In mammals, the closely related protein tyrosine phosphatase-like type 1 transmembrane proteins ICA512 (IA-2) and phogrin (IA-2beta) are restricted to neuroendocrine tissues including brain, pituitary and pancreatic beta-cells, where they are localized to dense core vesicles (DCVs) of the regulated secretory pathway. Phogrin has been shown to undergo Ca 2+ -dependent phosporylation in response to secretagogues and ICA512 to interact with betaIV spectrin and beta2-syntrophin. These findings together with the restricted expression pattern, intracellular localization and the strong conservation between species suggest a role of these proteins in regulated secretion. They are of additional interest as major targets of autoimmunity in type 1 diabetes. We recently reported the existence of a single ortholog of phogrin and ICA512 in C. elegans , IDA-1 ( i slet cell d iabetic a utoantigen). Using GFP reporter constructs, we localized
ida-1 gene expression to a subset of about 30 mostly sensory neurons and the vulval neurosecretory-like
uv1 cells. Expression was sex-specific and included the hermaphrodite-specific vulval motoneurons and many male-specific neurons. In contrast to synaptic vesicles (SVs) in C. elegans , very little is known about the larger ‘dark-cored’ vesicles which have been seen in the electron-microscopic analysis of the worm’s nervous system.

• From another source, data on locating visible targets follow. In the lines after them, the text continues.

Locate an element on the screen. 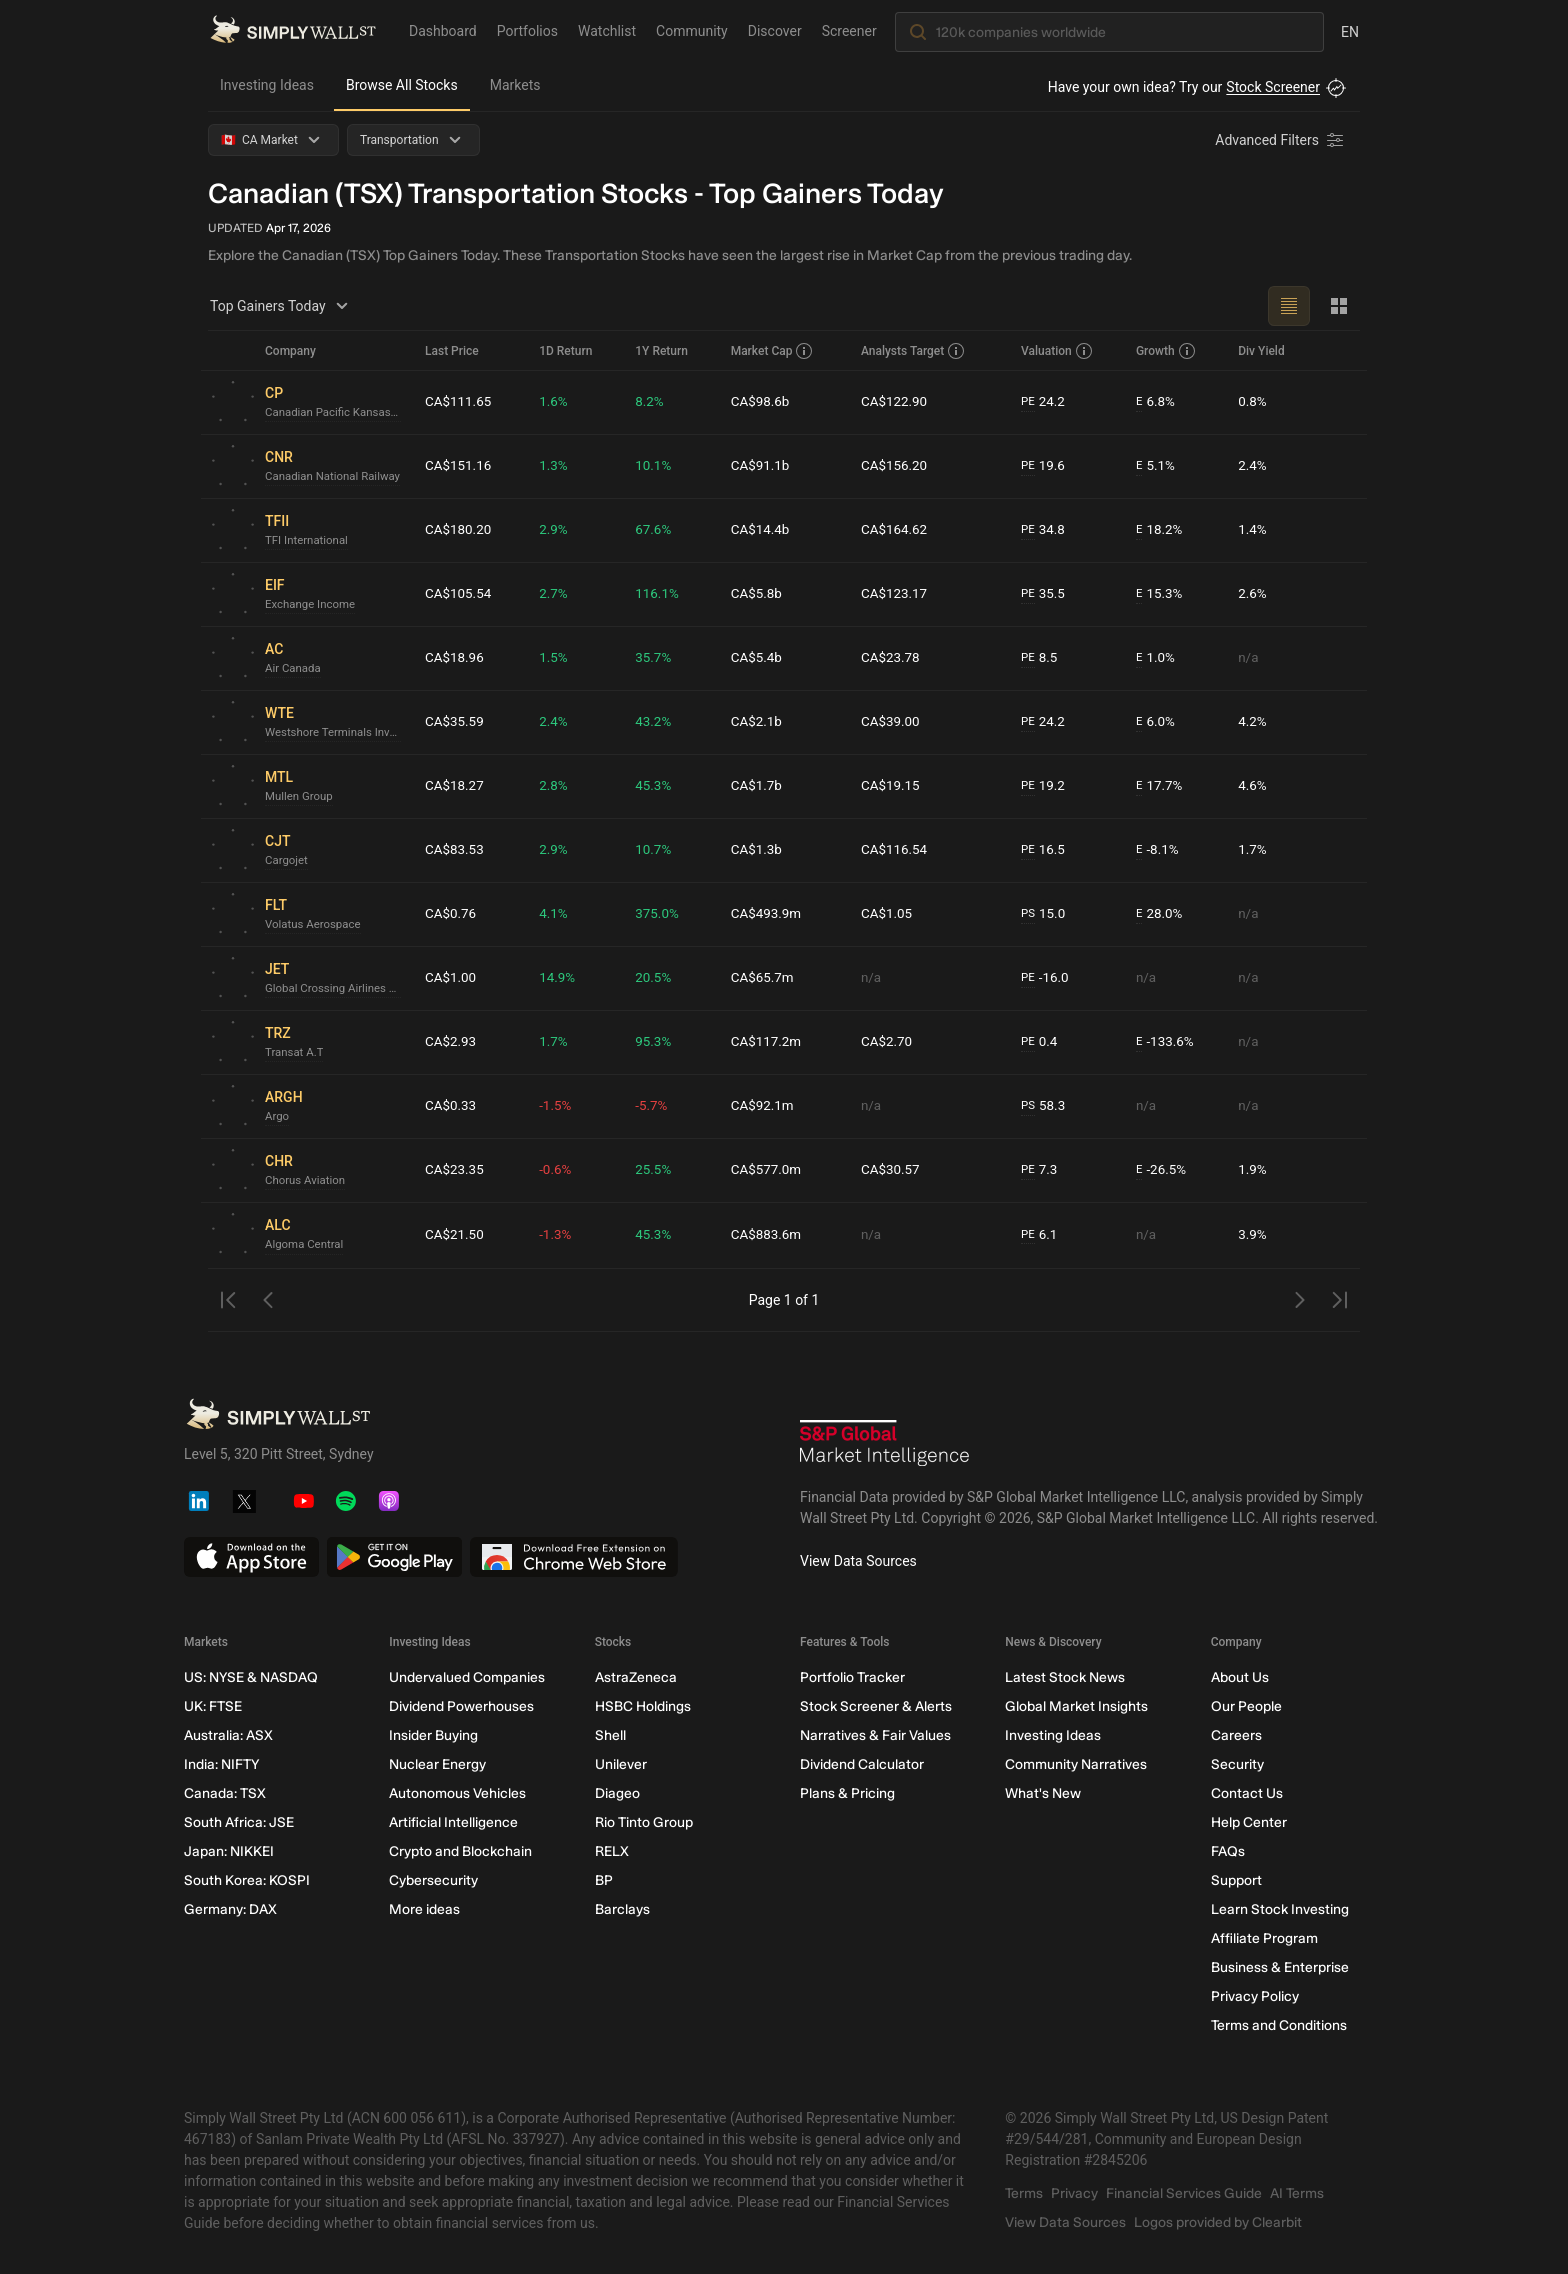 The height and width of the screenshot is (2274, 1568). South Africa: JSE is located at coordinates (239, 1822).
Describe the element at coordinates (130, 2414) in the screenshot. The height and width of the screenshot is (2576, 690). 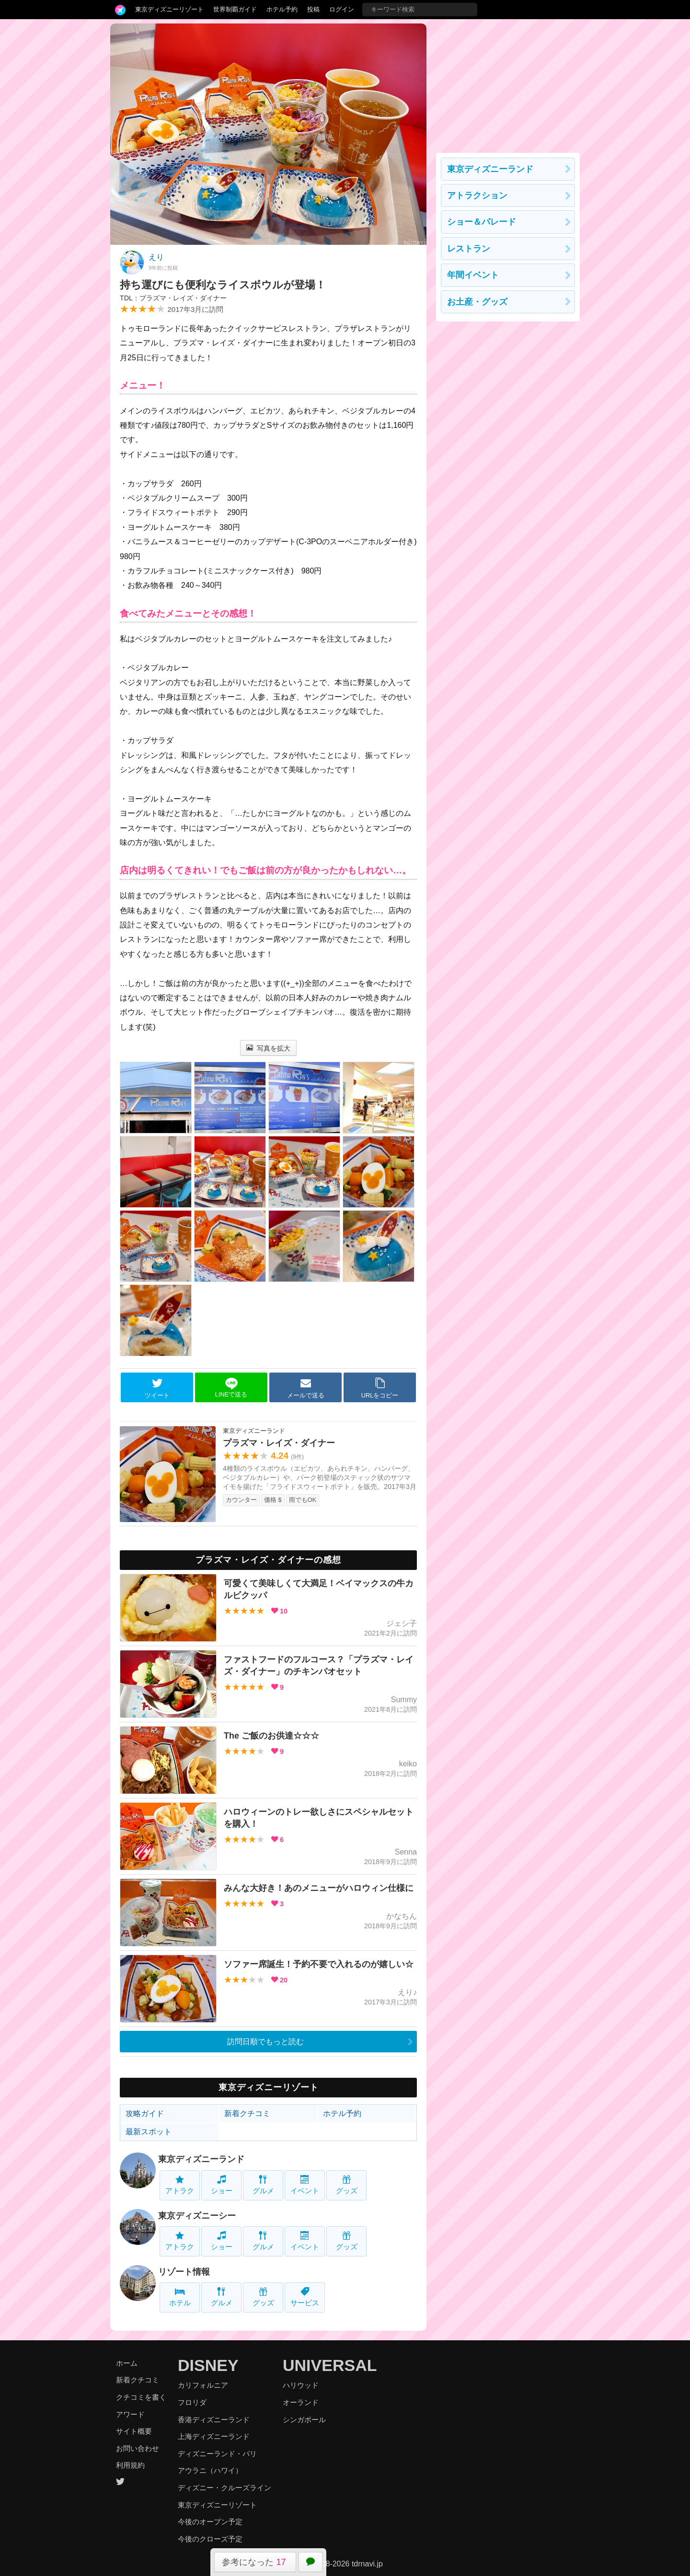
I see `アワード` at that location.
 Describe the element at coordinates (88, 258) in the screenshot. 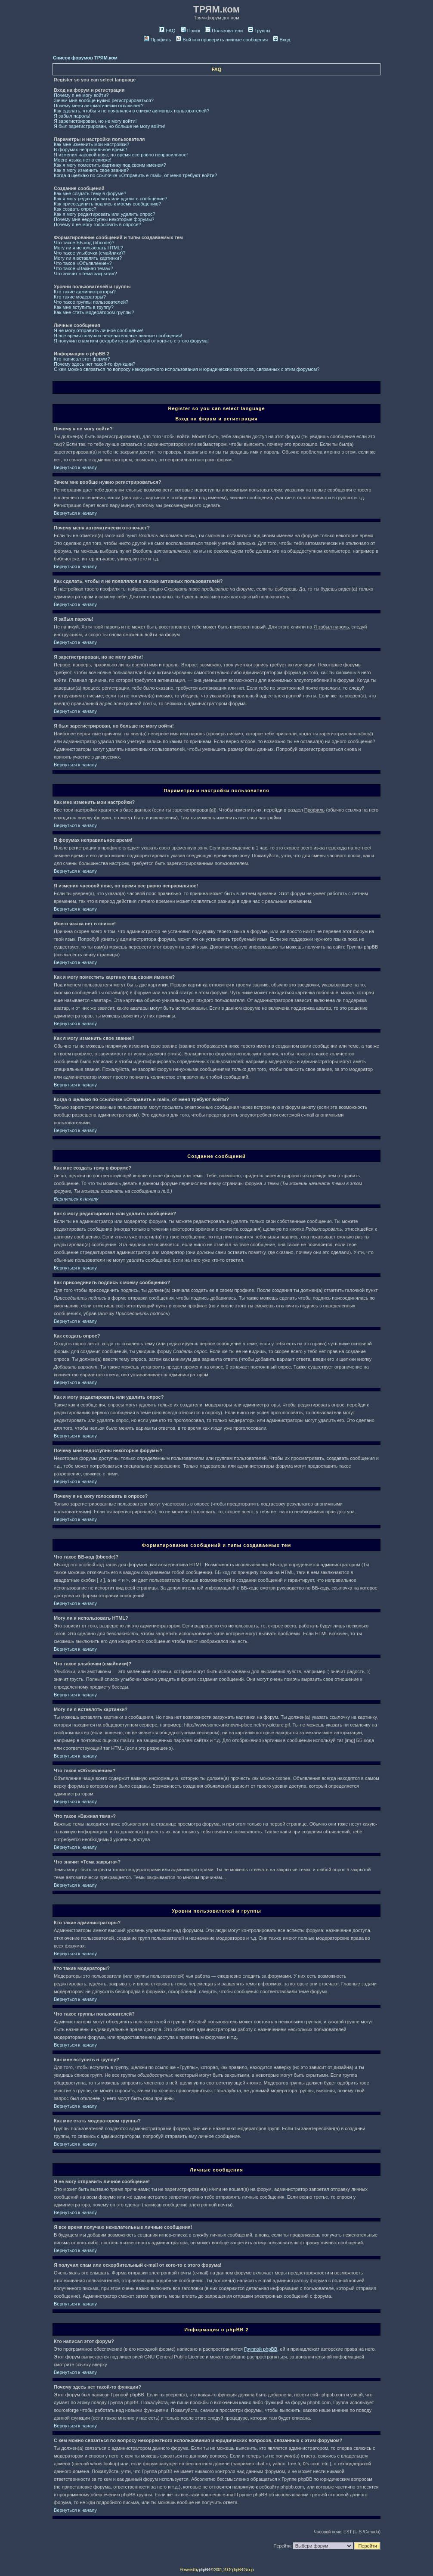

I see `Могу ли я вставлять картинки?` at that location.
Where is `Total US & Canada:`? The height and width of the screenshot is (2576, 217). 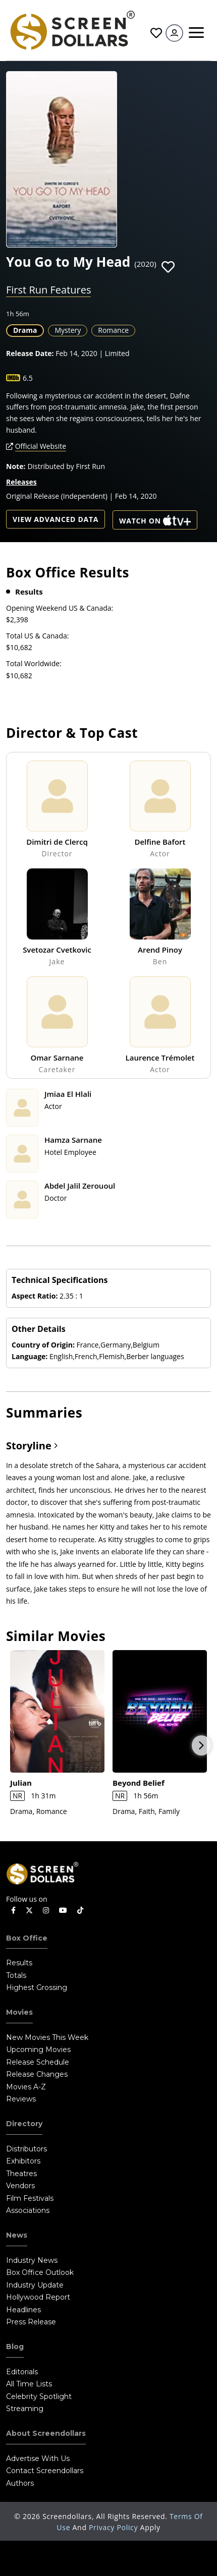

We hypothesize that IDA-1 in C. elegans like ICA512 and phogrin in mammals is specific to DCVs which are distinct from synaptic vesicles and secrete neuropeptides or hormones in a regulated fashion. SNB-1::GFP-tagged SVs have proven very useful tools, and more recently Scholey and colleagues showed that in live C. elegans animals movement of GFP-tagged molecular rafts in amphid dendrites can be observed with a fluorescent light microscope. We generated transgenic C. elegans strains expressing an IDA-1::GFP fusion protein, showing punctate staining within neuronal cell bodies and their processes. The distribution of IDA-1::GFP in nerve processes is reminiscent of the bouton-like staining of SV markers. In contrast to the reported subcellular distribution of SNB-1::GFP, IDA-1::GFP strongly stains cell bodies though is excluded from the nucleus consistent with DCV biogenesis and recycling at the trans-Golgi network and endosomal compartments. Small IDA-1::GFP punctae shuttle between larger immobile GFP accumulations distributed periodically along axons and dendrites. Our initial analysis of vesicle movement in PHC dendrites reveals rates of transport of ~ 1.2 microm/s in retrograde and more variable ~ 2.6 microm/s in anterograde direction indicative of fast microtubule-based transport. We generated IDA-1::GFP transgenic mutants defective in motor proteins including
unc-104 ,
osm-3 , and
che-3 to directly test a requirement of IDA-1::GFP-tagged vesicle transport by those molecular motors. In an attempt to define similarities and differences between C. elegans SVs and the IDA-1::GFP-tagged structures, we introduced the IDA-1::GFP transgene into a variety of mutant backgrounds that are known to severely disrupt the localization of synaptic vesicles and proper formation of synapses, such as
unc-11 ,
syd-2 , and
rpm-1 . The observed subcellular localization and movements of IDA-1::GFP are consistent with a vesicular localization of IDA-1 and indicate that the nematode will be a useful model to study the molecular mechanisms involved in DCV transport and recycling.